EXERCISE DESCRIPTION: Nothing in the listing may be skipped; transcribe all of it as written.
── SUPPLIED INFORMATION
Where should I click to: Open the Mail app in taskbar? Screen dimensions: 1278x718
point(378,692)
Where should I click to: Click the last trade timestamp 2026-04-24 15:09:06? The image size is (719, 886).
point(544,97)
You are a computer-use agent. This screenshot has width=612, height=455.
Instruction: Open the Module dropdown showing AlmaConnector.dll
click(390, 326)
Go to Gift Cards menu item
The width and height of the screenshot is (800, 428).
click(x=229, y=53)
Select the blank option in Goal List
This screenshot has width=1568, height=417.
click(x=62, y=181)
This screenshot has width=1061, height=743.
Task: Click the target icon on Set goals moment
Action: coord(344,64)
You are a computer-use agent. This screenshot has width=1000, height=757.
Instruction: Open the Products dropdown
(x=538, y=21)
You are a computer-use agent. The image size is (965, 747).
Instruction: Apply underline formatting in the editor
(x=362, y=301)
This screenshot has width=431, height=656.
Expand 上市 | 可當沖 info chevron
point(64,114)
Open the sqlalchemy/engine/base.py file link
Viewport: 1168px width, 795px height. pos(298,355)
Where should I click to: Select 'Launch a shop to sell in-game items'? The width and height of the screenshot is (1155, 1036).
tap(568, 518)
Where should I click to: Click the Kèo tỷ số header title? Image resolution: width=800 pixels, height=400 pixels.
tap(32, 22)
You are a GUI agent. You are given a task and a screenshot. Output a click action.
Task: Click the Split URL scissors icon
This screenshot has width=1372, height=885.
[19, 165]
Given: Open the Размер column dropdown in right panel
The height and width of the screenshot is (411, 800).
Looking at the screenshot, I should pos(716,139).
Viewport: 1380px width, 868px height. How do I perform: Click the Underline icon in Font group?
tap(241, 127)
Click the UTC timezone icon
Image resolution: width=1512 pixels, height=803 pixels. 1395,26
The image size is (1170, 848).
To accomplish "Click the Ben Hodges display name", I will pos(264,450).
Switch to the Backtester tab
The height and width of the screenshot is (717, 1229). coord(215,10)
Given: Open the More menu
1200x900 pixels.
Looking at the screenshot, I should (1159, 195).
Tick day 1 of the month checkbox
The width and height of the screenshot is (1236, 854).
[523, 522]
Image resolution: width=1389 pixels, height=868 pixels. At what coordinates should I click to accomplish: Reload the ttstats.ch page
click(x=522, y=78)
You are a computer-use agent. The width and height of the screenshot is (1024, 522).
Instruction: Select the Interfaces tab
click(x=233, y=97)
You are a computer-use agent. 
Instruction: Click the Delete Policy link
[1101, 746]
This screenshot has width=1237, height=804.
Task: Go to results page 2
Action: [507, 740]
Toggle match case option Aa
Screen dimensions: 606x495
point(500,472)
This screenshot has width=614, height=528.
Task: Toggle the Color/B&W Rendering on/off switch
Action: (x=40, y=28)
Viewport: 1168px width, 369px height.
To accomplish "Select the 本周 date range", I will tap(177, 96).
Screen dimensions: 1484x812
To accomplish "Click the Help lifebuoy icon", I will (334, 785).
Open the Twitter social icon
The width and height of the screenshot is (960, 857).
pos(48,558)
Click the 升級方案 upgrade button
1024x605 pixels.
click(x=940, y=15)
────
TASK OUTPUT:
Where should I click to: Open the Mail app in taskbar? Screen dimensions: 1278x718
point(378,692)
Where should I click to: Click the last trade timestamp 2026-04-24 15:09:06? The image size is (719, 886).
point(544,97)
You are a computer-use agent. This screenshot has width=612, height=455.
Instruction: Open the Module dropdown showing AlmaConnector.dll
click(390, 326)
Go to Gift Cards menu item
The width and height of the screenshot is (800, 428).
click(x=229, y=53)
Select the blank option in Goal List
This screenshot has width=1568, height=417.
click(x=62, y=181)
This screenshot has width=1061, height=743.
Task: Click the target icon on Set goals moment
Action: coord(344,64)
You are a computer-use agent. This screenshot has width=1000, height=757.
Instruction: Open the Products dropdown
(x=538, y=21)
You are a computer-use agent. The image size is (965, 747).
Instruction: Apply underline formatting in the editor
(x=362, y=301)
This screenshot has width=431, height=656.
Expand 上市 | 可當沖 info chevron
point(64,114)
Open the sqlalchemy/engine/base.py file link
Viewport: 1168px width, 795px height. pos(298,355)
Where should I click to: Select 'Launch a shop to sell in-game items'? The width and height of the screenshot is (1155, 1036).
tap(568, 518)
Where should I click to: Click the Kèo tỷ số header title? Image resolution: width=800 pixels, height=400 pixels.
tap(32, 22)
You are a GUI agent. You are given a task and a screenshot. Output a click action.
Task: Click the Split URL scissors icon
This screenshot has width=1372, height=885.
[19, 165]
Given: Open the Размер column dropdown in right panel
The height and width of the screenshot is (411, 800).
Looking at the screenshot, I should pos(716,139).
Viewport: 1380px width, 868px height. How do I perform: Click the Underline icon in Font group?
tap(241, 127)
Click the UTC timezone icon
Image resolution: width=1512 pixels, height=803 pixels. 1395,26
The image size is (1170, 848).
To accomplish "Click the Ben Hodges display name", I will pos(264,450).
Switch to the Backtester tab
The height and width of the screenshot is (717, 1229). coord(215,10)
Given: Open the More menu
1200x900 pixels.
Looking at the screenshot, I should (1159, 195).
Tick day 1 of the month checkbox
The width and height of the screenshot is (1236, 854).
[523, 522]
Image resolution: width=1389 pixels, height=868 pixels. At what coordinates should I click to accomplish: Reload the ttstats.ch page
click(x=522, y=78)
You are a computer-use agent. The width and height of the screenshot is (1024, 522).
Instruction: Select the Interfaces tab
click(x=233, y=97)
You are a computer-use agent. 
Instruction: Click the Delete Policy link
[1101, 746]
This screenshot has width=1237, height=804.
Task: Go to results page 2
Action: [507, 740]
Toggle match case option Aa
Screen dimensions: 606x495
point(500,472)
This screenshot has width=614, height=528.
Task: Toggle the Color/B&W Rendering on/off switch
Action: (x=40, y=28)
Viewport: 1168px width, 369px height.
To accomplish "Select the 本周 date range", I will tap(177, 96).
Screen dimensions: 1484x812
To accomplish "Click the Help lifebuoy icon", I will (334, 785).
Open the Twitter social icon
The width and height of the screenshot is (960, 857).
pos(48,558)
Click the 升級方案 upgrade button
1024x605 pixels.
click(x=940, y=15)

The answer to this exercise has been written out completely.